5-Minute Security Advisor - Integrating WLANs with Your Wired LANs
|Archived content. No warranty is made as to technical accuracy. Content may contain URLs that were valid when originally published, but now link to sites or pages that no longer exist.|
Wireless LANs (WLANs) can be used for several worthy purposes; my favorites include the folks who put WLANs in airport terminals,Starbucks, and other public spaces. However, there's a big difference between building a stand-alone WLAN and integrating WLANs with your existing LAN. Whether you're adding wireless capability to your home LAN or rolling out wireless for a Fortune 500 corporation, there are several points you need to consider before you plug in your access points (APs) and start surfing wirelessly.
On This Page
What's Different About WLANs?
It's really tempting to consider a WLAN as a LAN without the wires, but that's not quite accurate. Sure, WLANs use the same basic CSMA/CD protocol that wired Ethernet networks do, and you run TCP/IP over them without caring about the physical transport medium. However, there are some fundamental differences between WLANs and LANs that you need to consider:
WLANs are slower, in general, than LANs. The 802.11b standard provides connectivity at up to 11Mb/sec, while 802.11a and 802.11g provides up to 54Mb/sec. Compare this speed with the 100Mb/sec speed of common LAN hardware or the 1000Mb/sec of Gigabit Ethernet, and it looks pretty puny—especially when you remember that the speed of a WLAN connection can be reduced (down to 2Mb/sec) as a result of signal interference.

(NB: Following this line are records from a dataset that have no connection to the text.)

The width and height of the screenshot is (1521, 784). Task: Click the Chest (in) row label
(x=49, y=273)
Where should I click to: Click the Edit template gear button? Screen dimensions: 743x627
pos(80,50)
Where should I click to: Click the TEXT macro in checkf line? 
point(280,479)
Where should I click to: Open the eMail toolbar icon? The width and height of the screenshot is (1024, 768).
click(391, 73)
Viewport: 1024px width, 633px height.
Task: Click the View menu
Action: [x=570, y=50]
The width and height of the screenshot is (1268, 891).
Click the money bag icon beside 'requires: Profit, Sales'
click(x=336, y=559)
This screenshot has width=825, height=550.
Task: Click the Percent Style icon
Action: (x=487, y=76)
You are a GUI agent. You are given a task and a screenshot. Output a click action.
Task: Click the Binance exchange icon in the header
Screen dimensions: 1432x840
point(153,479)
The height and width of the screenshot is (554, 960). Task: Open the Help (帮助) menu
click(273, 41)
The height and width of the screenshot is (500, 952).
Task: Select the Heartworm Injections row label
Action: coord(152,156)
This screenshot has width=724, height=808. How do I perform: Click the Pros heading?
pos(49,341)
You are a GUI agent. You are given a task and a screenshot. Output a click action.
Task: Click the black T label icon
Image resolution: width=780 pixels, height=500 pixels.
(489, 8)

WLANs have different footprints. Wired LANs depend on the familiar star topology: Every port connects to a hub or switch, and those devices in turn can connect to others. WLANs extend that topology, but because of signal strength and range limitations, providing complete coverage in a building (or in many buildings, as at Microsoft's campus) can require many APs, possibly with additional antennas.
WLANs require configuration. With LAN switches and hubs, you just plug them in and you're ready to go. WLAN APs, on the other hand, need to be configured. Although configuring APs isn't hard, it does mean that you must pay attention to their configuration, to the passwords assigned to them, and to changes in your network that can require that you change the configuration at some time in the future.
Preparing to Deploy your WLAN
Before you actually deploy your WLAN, there are preparatory steps you should take. Not every step must be completed before you throw the switch on your first AP, but all of them must be completed at some point.
Choose a security-minded hardware vendor. Cisco, Agere, and others vendors support 802.1x, Wired Equivalent Privacy (WEP) rekeying, and 128-bit WEP in their hardware, but other vendors might not. Before you start buying anything, make sure that the hardware you buy has the security features you want.
Decide what kind of encryption and authentication you want to use. If at all possible, use 802.1x.
Decide whether the WLAN will be tightly or loosely integrated with your LAN. Will the two networks share a common address space? Think about how you want to assign IP addresses to clients: Does each AP have its own DHCP range, or would you be better off with a centralized DHCP server?
Perform a site survey. This survey can be a complex, expensive effort (e.g., you're providing WLAN access to an entire corporate campus or downtown area) or a simple one (e.g., setting up a single AP, then wandering around to see what kind of signal strength you get at various locations.). Be sure to check outside the structures where you're providing access to make sure your signal doesn't go too far afield.
Decide how many concurrent wireless users you want to support. If you have only a few users, no problem; if you have more than 25 or so users, you might need multiple APs even in a relatively small space. The nice thing about WLANs is that you can always add more APs as necessary to scale up your network.
Set up a single AP and verify that your authentication and encryption settings work properly. This step is very important, because improperly configured WLANs allow passers-by to get an address on your network and use it, possibly for bad purposes.
Tying Together WLANs and LANs
Other articles in this series have briefly mentioned the idea of putting your WLAN APs outside your network firewall, or at least in the network perimeter, or a DMZ. The physical location of your APs is important for clients, because it determines range and accessibility, but the network location is more important from a security and performance standpoint.
In principle, putting the APs inside the firewall means that any user who can authenticate to the AP can access any system on your internal network. You probably have access controls on your most sensitive systems (and if you don't, why not?), but it's better to screen out unwanted traffic at the network perimeter. Putting the APs outside the firewall just forces WLAN users to VPN in, which admittedly is less convenient for them than using an ordinary connection. There's another disadvantage to this approach, too: Heavy WLAN-generated traffic might overwhelm your firewall or VPN server. One common approach is to split the difference and put one AP outside the firewall and put the rest inside. The "outside" AP can be used by guests or untrusted users (but trusted users can VPN to the internal network), while the "inside" APs can be used by authenticated users. Naturally, this configuration isn't recommended unless you're using strong authentication (e.g., 802.1x) on the "inside" APs.